“Inni e Canti”, oggi, è un disco necessario, un disco intriso di memoria, di radici e di un ostile presente che tenta di cancellare, sistematicamente, il nostro passato, impedendoci, contemporaneamente, di scegliere, autonomamente, il nostro futuro.
C’è un filo sottile, infatti, che lega memoria e musica, ed è quello che questo album decide di afferrare, con forza, coraggio e determinazione, costruendo un percorso sonoro che è, prima di tutto, un atto di resistenza. Un disco che guarda dentro ciascuno di noi, scavando in quelli che sono ricordi collettivi sempre più sfocati e sbiaditi, logorati da un sistema economico, finanziario, militare e politico intransigente, ingiusto, arrogante e prepotente. Un sistema bellicoso che tenta, giorno dopo giorno, di cancellare la nostra stessa Storia e di convincerci che abbiamo sempre vissuto in questa bolla di eterno presente, preoccupati solamente da ciò che dobbiamo acquistare, consumare e poi gettare via.
Questo lavoro musicale — sospeso tra alternative-folk e cantautorato impegnato di matrice lo-fi, contaminato da innesti indie-rock moderni — è molto più di una semplice raccolta di brani: è una dichiarazione di intenti. Un richiamo a riconquistare il significato delle lotte e degli eventi passati, a sottrarre dall’oblio i simboli culturali, storici, sociali e artistici che un antico e subdolo meccanismo di potere tenta di ridurre a noiose perdite di tempo, svuotandoli di ogni valore collettivo, di ogni messaggio politico, di ogni forma di impegno civile.
L’album si fa carico di questo sguardo lungo e profondo, denunciando un presente modellato sul controllo e sulla manipolazione dei desideri, delle passioni, dei sogni e delle necessità. Un presente che marginalizza gli ultimi, che impone un’immagine di individuo perfetto, sano e soddisfatto, nascondendo il loop-prigione di giornate identiche tra loro e di routine superficiali ed individualiste che hanno smarrito qualsiasi contatto con la realtà e con il mondo esterno. Canzone dopo canzone, tra arpeggi di chitarra acustica, percussioni asciutte, cori che evocano le lotte di strada e voci, emozioni e sentimenti popolari che si fondono ai riverberi elettrici, il disco diventa un racconto alternativo, uno spazio di memoria resistente.
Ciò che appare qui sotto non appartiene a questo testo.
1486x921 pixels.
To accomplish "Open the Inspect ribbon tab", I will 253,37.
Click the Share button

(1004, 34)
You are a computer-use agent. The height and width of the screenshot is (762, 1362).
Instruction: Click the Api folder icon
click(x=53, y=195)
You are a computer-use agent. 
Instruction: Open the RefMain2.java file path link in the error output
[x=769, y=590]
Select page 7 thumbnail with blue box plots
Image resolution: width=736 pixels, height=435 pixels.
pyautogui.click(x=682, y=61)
Un’opera che mette in guardia dalle forze oscure e divisive, che, subdolamente, mutano forma, si trasformano in entità liquide e invisibili, restando, però, sempre intenzionate a sradicare, dalla nostra anima, qualsiasi ideale, qualsiasi senso di appartenenza, qualsiasi briciolo di umanità.
Eppure, in questo scenario di omologazione e di narcosi collettiva, l’album si fa anche promessa di risveglio. Propone una riflessione sonora e poetica sull’urgenza di scendere in strada, di abbracciare le eroiche generazioni passate, di scavare e difendere le nostre trincee ideali, storiche, umane ed affettive. Perché senza questi gesti collettivi, senza la custodia della memoria e la difesa dei fragili, rischiamo di diventare semplici e banali statistiche di mercato, ingranaggi di una macchina perversa che non ammette deviazioni.
Il disco non offre soluzioni facili, ma un linguaggio espressivo moderno e consapevole, capace di guardare al futuro senza tradire il passato. È un album che riconosce le proprie radici anti-fasciste, che si sporca le mani nel ricordo e che trasforma la fragilità in un atto politico.
Un lavoro necessario, oggi più che mai.